Eat: February - April
Cook: Nettle soup
Watch: The Nettle Dress film, which follows textile artist Allan Brown as he grieves the loss of his wife, while spinning and weaving a dress over seven years made entirely from nettle fibres.
Wild Garlic
Also known as ramsons, from the Old English word hramsa, meaning ‘garlic’. Wild garlic likes growing in ancient, deciduous woodland - particularly on chalky soils like the South Downs, where I live.

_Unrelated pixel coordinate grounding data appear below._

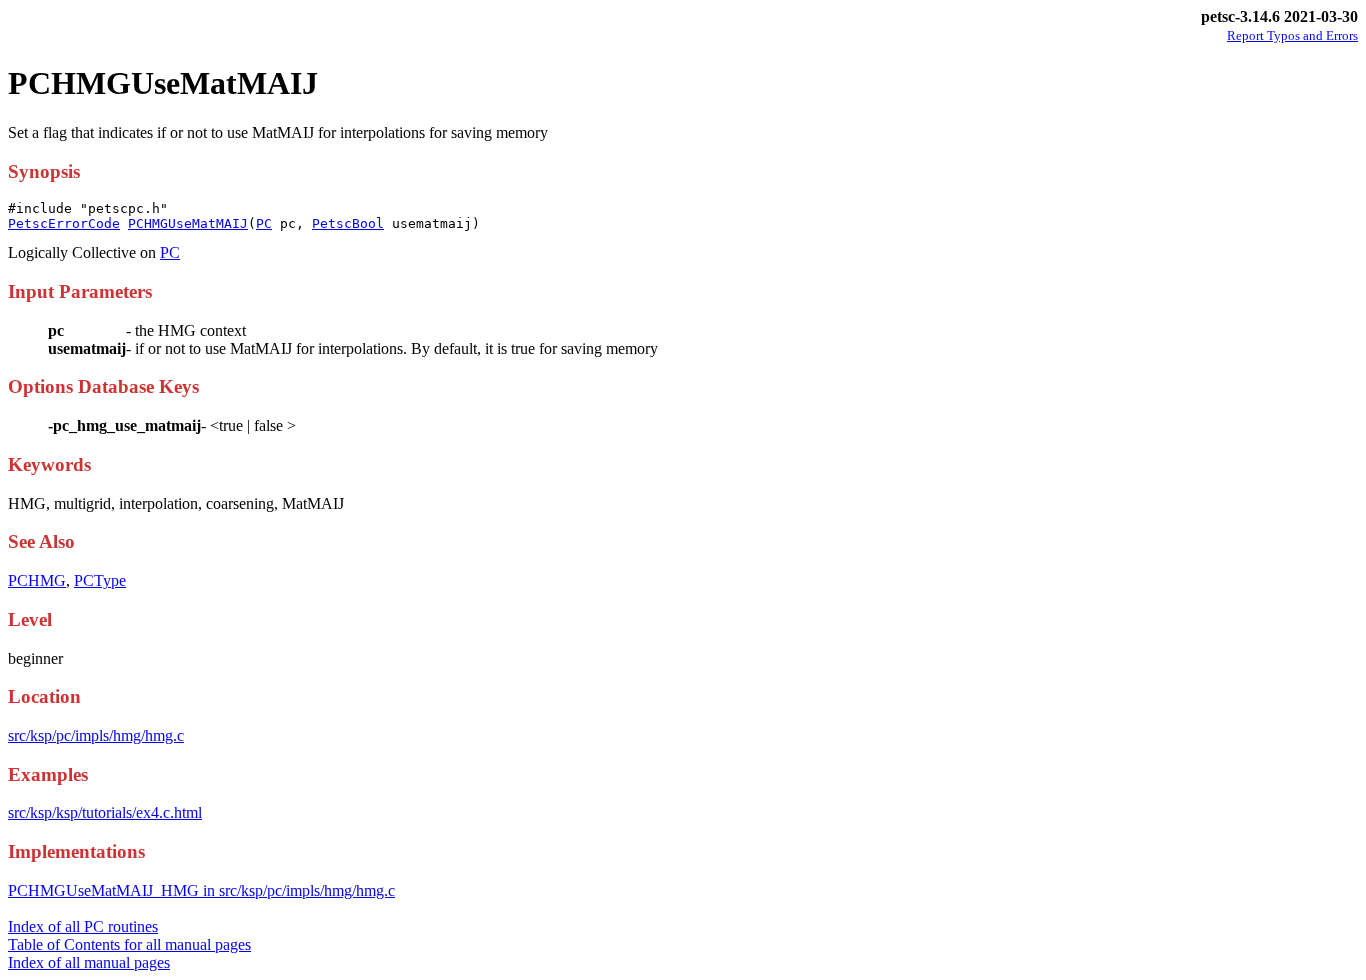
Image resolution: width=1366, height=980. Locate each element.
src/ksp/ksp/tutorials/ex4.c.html (105, 812)
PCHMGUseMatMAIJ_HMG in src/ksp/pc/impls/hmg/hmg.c (201, 890)
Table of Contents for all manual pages (129, 944)
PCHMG (37, 580)
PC (264, 223)
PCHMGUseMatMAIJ (188, 223)
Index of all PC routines (83, 926)
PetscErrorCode (64, 223)
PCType (100, 580)
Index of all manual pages (89, 962)
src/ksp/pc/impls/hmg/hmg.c (96, 735)
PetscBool (348, 223)
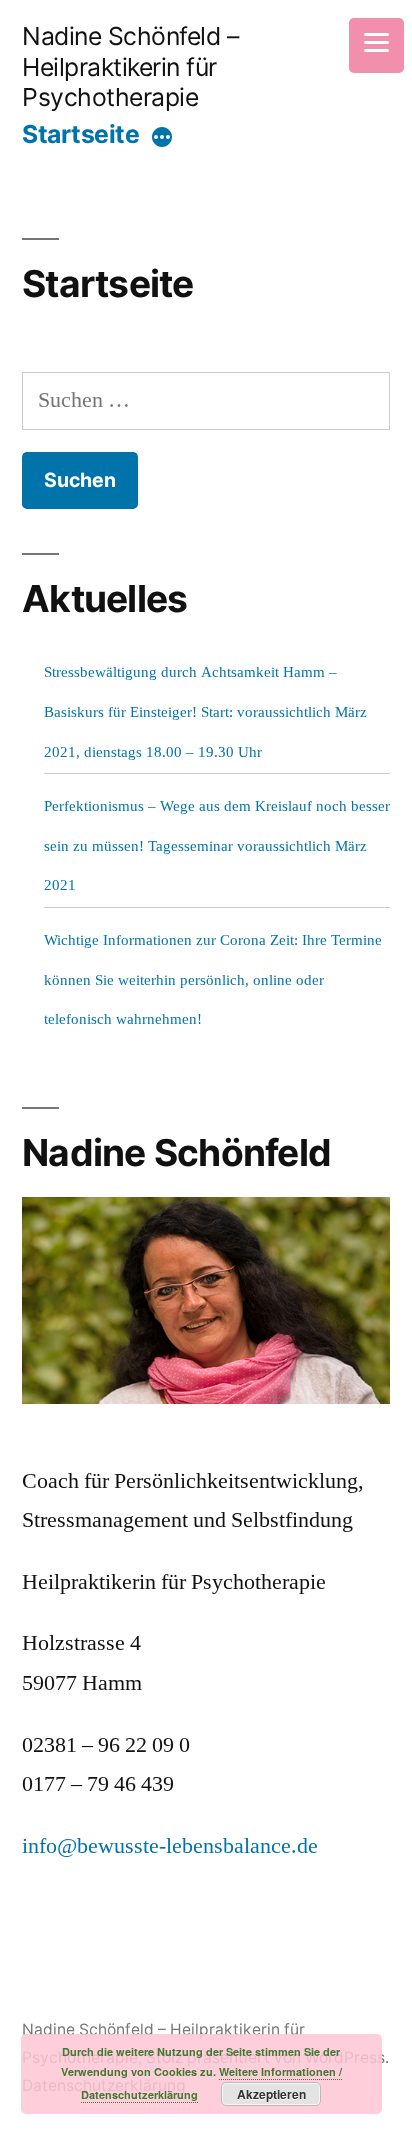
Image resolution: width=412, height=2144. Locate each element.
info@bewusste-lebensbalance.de (170, 1846)
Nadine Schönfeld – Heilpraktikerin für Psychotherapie (130, 66)
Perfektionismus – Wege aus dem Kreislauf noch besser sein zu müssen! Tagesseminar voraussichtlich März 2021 (217, 846)
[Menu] (376, 45)
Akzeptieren (271, 2094)
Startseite (80, 134)
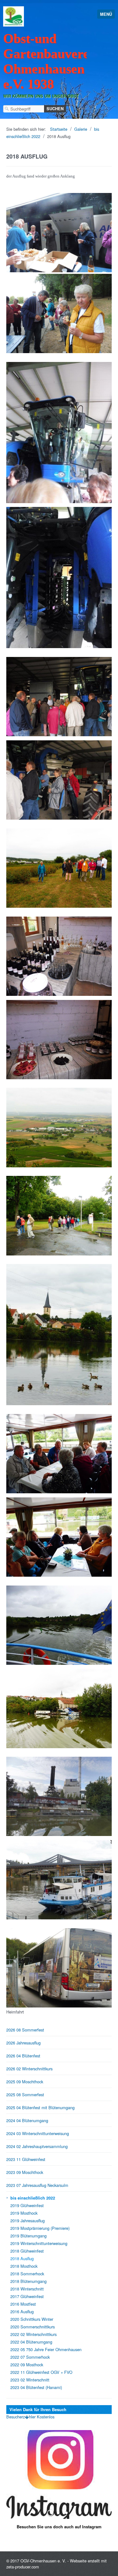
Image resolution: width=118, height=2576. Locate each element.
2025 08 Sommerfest (25, 2094)
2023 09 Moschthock (24, 2172)
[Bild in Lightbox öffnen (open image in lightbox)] (59, 232)
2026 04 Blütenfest (23, 2056)
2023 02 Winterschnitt (29, 2380)
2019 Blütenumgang (28, 2236)
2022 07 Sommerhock (30, 2357)
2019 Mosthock (23, 2213)
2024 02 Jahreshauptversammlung (37, 2146)
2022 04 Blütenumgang (31, 2342)
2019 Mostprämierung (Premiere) (40, 2228)
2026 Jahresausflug (23, 2043)
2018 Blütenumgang (28, 2281)
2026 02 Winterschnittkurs (29, 2069)
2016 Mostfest (23, 2304)
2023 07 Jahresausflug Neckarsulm (37, 2185)
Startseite (58, 129)
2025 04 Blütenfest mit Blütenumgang (40, 2107)
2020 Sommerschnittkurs (32, 2327)
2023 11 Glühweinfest (25, 2159)
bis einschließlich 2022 (32, 2198)
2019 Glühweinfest (27, 2205)
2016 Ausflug (22, 2311)
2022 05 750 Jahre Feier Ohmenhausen (45, 2349)
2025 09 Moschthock (24, 2082)
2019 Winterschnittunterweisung (38, 2243)
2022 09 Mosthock (26, 2365)
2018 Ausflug (22, 2258)
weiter (105, 2479)
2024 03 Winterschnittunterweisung (37, 2133)
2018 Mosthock (23, 2266)
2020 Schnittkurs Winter (31, 2319)
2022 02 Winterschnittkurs (33, 2334)
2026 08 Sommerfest (25, 2030)
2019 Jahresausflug (27, 2221)
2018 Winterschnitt (27, 2289)
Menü (106, 14)
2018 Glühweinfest (27, 2251)
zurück (12, 2479)
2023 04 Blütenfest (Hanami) (36, 2387)
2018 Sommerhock (27, 2274)
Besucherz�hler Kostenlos (30, 2417)
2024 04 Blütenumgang (27, 2120)
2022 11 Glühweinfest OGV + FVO (41, 2372)
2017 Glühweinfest (27, 2296)
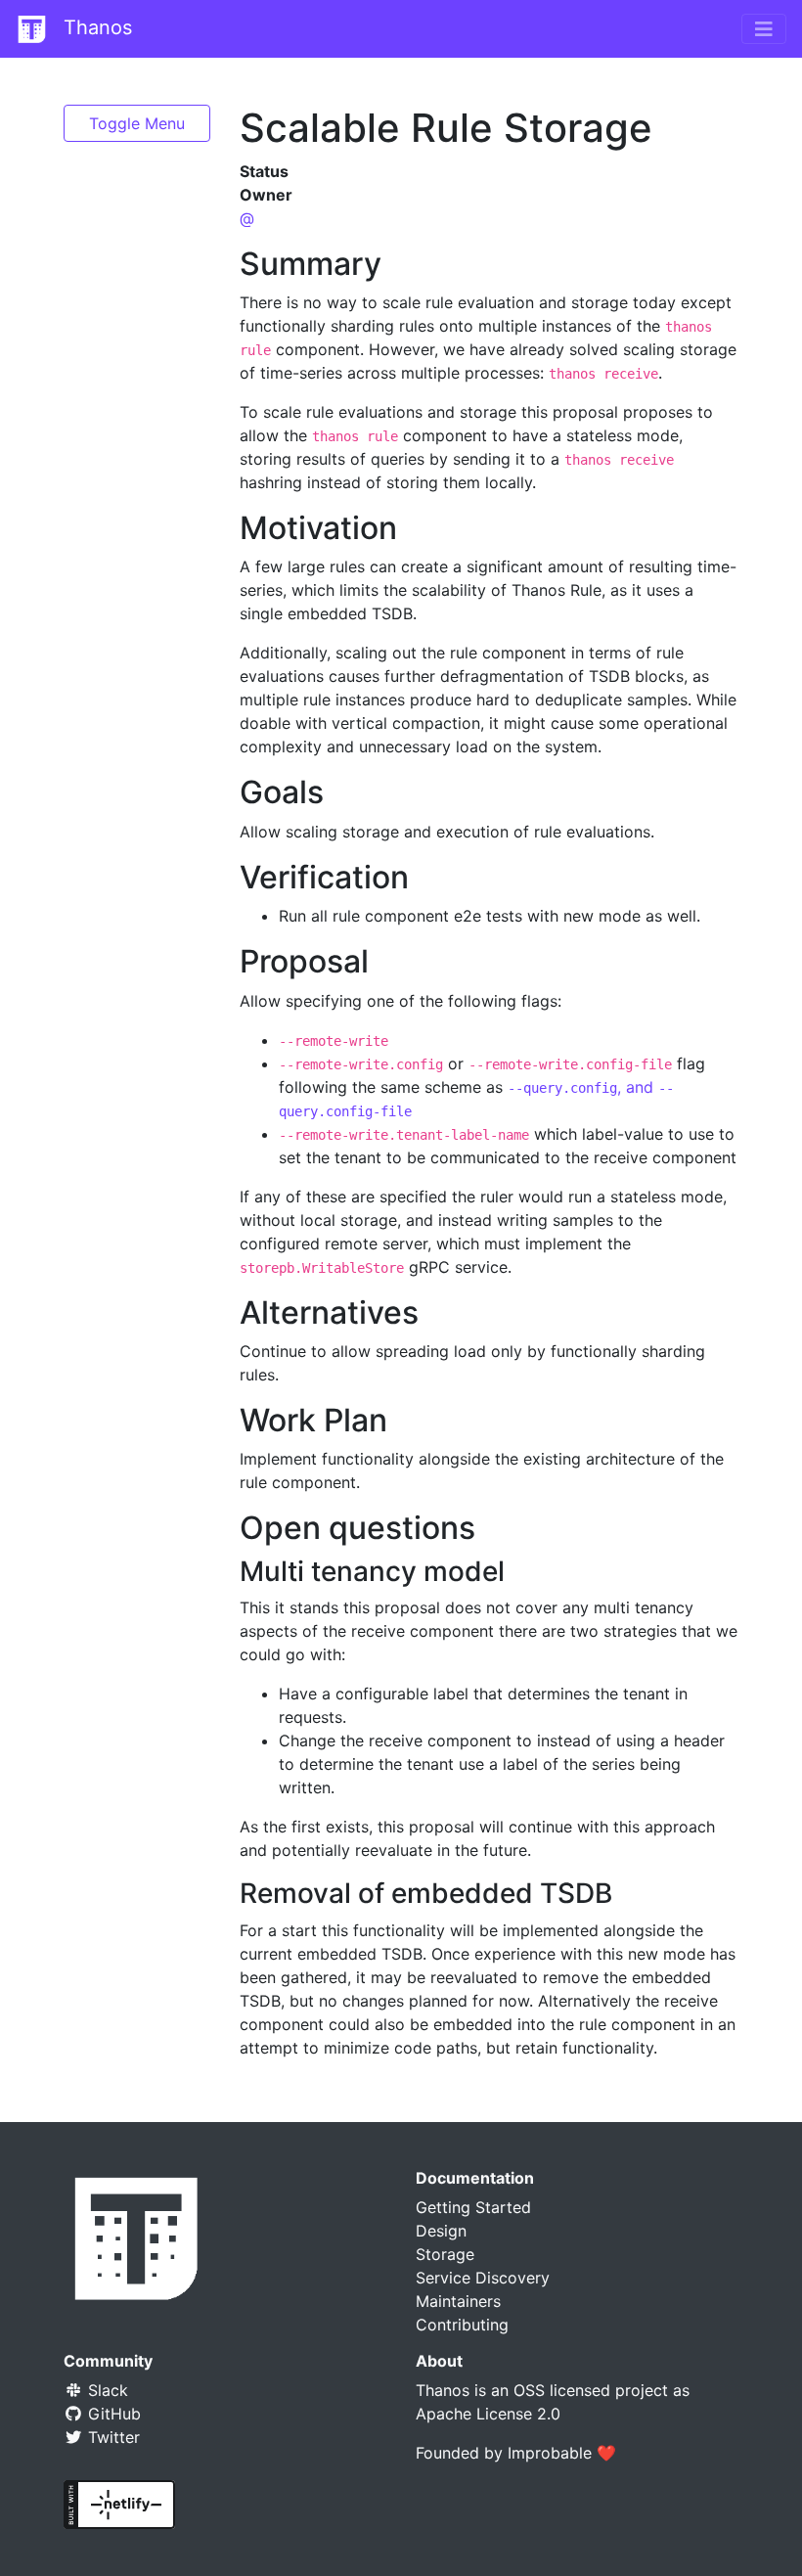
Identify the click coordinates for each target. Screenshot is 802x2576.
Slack (105, 2390)
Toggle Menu (137, 123)
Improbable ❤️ (562, 2453)
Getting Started (473, 2207)
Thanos (95, 27)
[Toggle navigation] (763, 29)
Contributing (462, 2324)
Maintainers (458, 2301)
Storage (445, 2254)
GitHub (112, 2413)
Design (441, 2230)
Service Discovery (483, 2277)
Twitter (111, 2437)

Start with pesto or butter and embrace having bad breath for two months of the year (it’s worth it).
Eat: February - April
Cook: Wild garlic bread
Read: The poem Wild Garlic by Irish poet and critic Seán Hewitt.
If you enjoyed this post…
My Concise Foraging Guide (Bloomsbury, 2021) is the perfect pocket companion for finding wild food this spring! It includes 194 edible fruits, nuts and seeds, flowers, greens and vegetables, herbs, roots, whole plants, fungi, seaweeds and shellfish that you can forage in the UK and Europe.
Living in Cumbria we will be a little behind on the nettles and wild garlic - but definitely gonna embrace and forage them when they sprout in a month or so. Have foraging book, will travel (well, mooch close to home!)